» **Exercise data**
++++++
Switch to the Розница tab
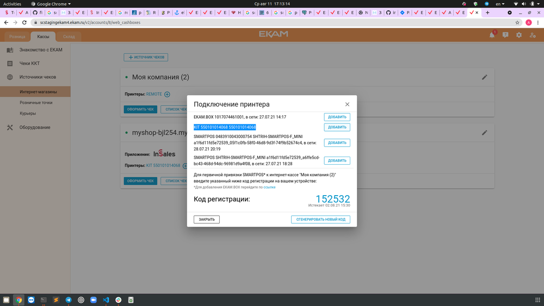 pyautogui.click(x=17, y=36)
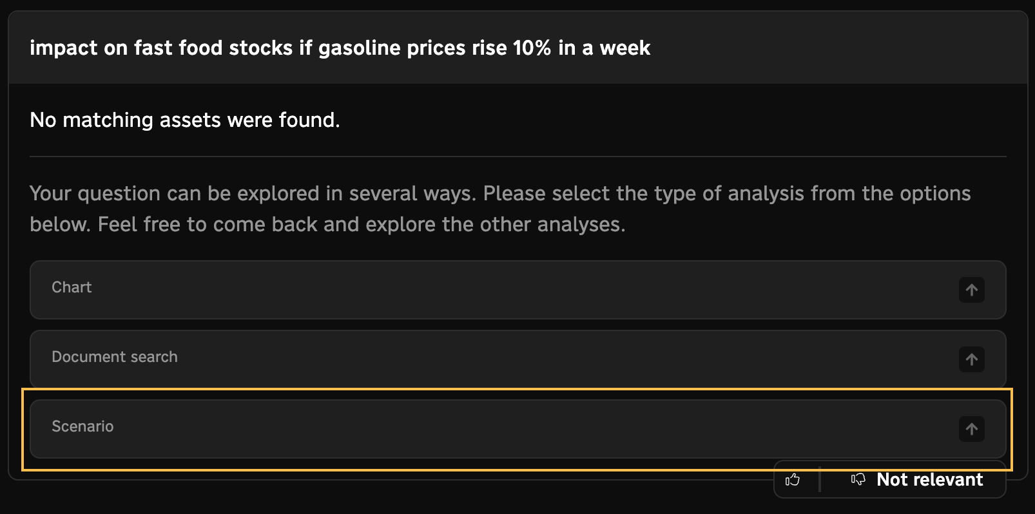Viewport: 1035px width, 514px height.
Task: Click the 'Scenario' label text
Action: pos(82,426)
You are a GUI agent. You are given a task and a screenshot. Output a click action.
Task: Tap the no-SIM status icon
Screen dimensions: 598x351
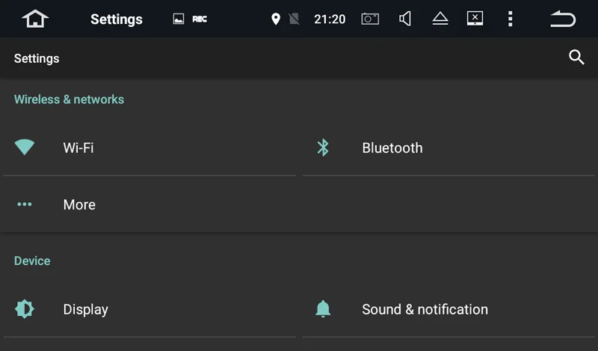point(294,19)
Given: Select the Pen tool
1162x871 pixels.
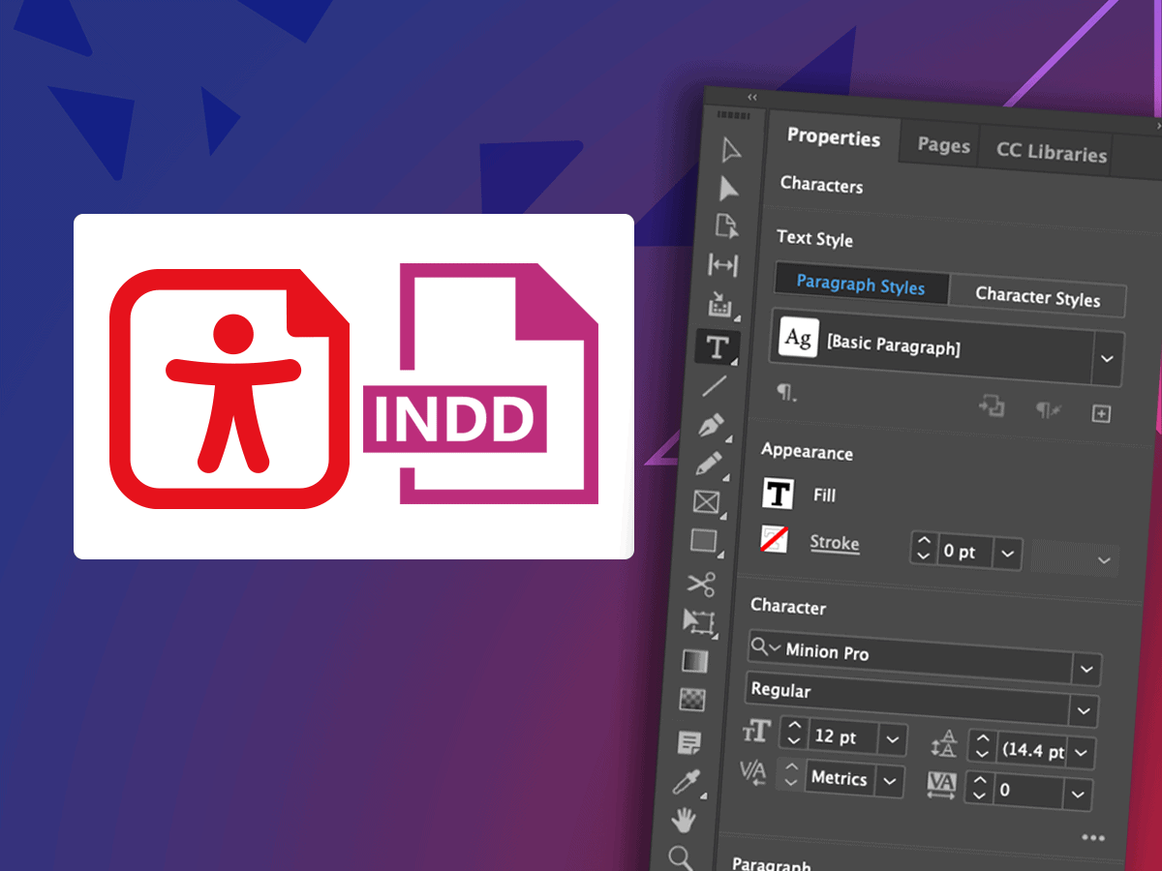Looking at the screenshot, I should point(713,425).
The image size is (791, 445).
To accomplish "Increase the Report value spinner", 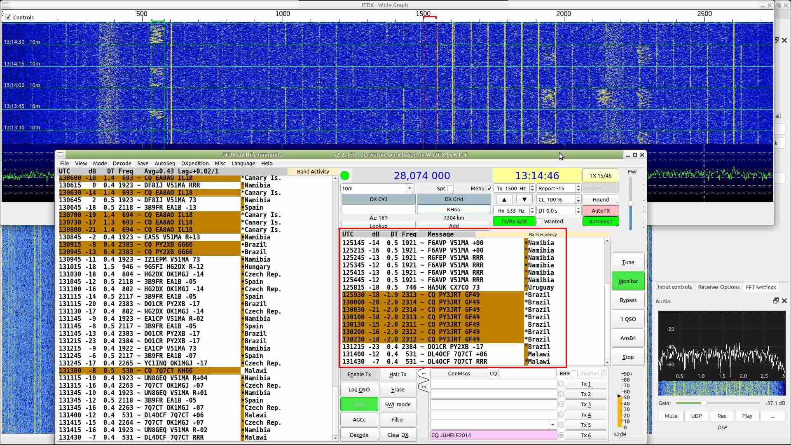I will click(x=578, y=186).
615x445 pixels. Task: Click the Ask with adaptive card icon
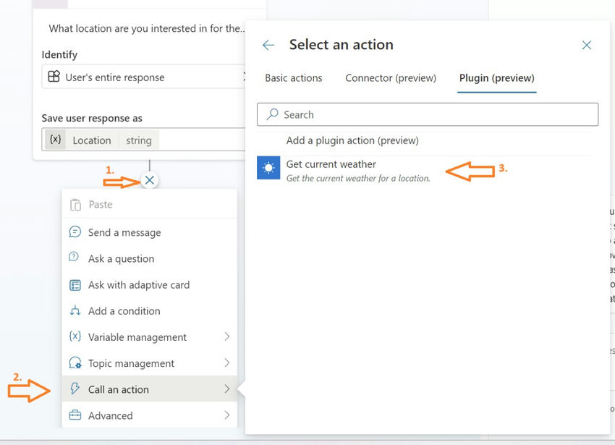(75, 285)
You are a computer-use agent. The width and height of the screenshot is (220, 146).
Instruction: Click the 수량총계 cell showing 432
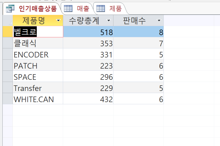tap(88, 99)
++++++
» **Required work**
Render as a Markdown table, with columns titled Row and Line, every nonblank line of the material from the line containing "You are a computer-use" through the end of the material, inclusive. Omit the pictures from the answer.

» **Task answer**
| Row | Line |
|---|---|
| 1 | You are a computer-use agent. The width and height of the screenshot is (220, 146). |
| 2 | Instruction: Click the 수량총계 cell showing 432 |
| 3 | tap(88, 99) |